** START Data rows **
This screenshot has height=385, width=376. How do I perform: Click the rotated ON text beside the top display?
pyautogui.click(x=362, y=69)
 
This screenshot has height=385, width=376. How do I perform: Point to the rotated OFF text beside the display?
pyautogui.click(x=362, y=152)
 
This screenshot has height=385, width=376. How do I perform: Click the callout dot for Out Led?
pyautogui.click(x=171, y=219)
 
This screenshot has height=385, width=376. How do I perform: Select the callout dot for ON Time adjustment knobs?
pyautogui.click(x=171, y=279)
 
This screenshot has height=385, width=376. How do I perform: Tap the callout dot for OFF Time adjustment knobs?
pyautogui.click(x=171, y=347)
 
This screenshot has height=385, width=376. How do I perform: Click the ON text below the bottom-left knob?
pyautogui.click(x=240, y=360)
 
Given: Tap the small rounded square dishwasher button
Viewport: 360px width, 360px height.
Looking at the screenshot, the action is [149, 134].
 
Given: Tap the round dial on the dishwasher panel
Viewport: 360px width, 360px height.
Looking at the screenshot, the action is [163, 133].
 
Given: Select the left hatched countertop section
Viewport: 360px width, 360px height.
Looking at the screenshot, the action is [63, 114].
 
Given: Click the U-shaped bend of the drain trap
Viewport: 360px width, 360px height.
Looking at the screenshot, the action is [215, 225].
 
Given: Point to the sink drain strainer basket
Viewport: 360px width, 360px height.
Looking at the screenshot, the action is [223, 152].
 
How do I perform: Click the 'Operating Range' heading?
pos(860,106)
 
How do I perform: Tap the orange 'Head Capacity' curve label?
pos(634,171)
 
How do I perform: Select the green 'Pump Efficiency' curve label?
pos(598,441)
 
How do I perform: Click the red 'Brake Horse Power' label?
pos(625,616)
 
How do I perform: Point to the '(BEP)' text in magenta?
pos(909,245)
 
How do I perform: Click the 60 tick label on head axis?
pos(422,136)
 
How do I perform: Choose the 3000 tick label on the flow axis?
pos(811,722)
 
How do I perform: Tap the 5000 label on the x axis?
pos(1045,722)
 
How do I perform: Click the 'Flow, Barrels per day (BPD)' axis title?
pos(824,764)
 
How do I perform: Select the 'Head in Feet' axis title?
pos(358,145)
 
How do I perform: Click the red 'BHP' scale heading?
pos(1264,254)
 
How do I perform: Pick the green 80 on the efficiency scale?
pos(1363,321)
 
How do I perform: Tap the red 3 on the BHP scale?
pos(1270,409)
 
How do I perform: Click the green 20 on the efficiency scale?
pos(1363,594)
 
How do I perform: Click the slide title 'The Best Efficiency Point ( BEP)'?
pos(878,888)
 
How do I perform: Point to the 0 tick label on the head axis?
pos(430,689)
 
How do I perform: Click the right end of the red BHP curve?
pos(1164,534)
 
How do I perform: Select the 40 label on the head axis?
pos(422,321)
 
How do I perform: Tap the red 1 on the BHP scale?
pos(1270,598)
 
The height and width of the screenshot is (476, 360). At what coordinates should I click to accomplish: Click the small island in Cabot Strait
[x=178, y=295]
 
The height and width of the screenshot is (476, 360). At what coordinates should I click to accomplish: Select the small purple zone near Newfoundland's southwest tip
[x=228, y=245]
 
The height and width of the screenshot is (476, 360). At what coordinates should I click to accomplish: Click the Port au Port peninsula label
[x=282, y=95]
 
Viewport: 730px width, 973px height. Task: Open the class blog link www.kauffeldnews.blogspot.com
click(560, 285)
** END Data rows **
Problem to solve
Convert the lines running from the start of the rows through the line containing "pyautogui.click(x=171, y=279)", inclusive, into a JSON list of strings with one string per line and blank lines omitted. Include only those lines.

Completed task
[
  "This screenshot has height=385, width=376. How do I perform: Click the rotated ON text beside the top display?",
  "pyautogui.click(x=362, y=69)",
  "This screenshot has height=385, width=376. How do I perform: Point to the rotated OFF text beside the display?",
  "pyautogui.click(x=362, y=152)",
  "This screenshot has height=385, width=376. How do I perform: Click the callout dot for Out Led?",
  "pyautogui.click(x=171, y=219)",
  "This screenshot has height=385, width=376. How do I perform: Select the callout dot for ON Time adjustment knobs?",
  "pyautogui.click(x=171, y=279)"
]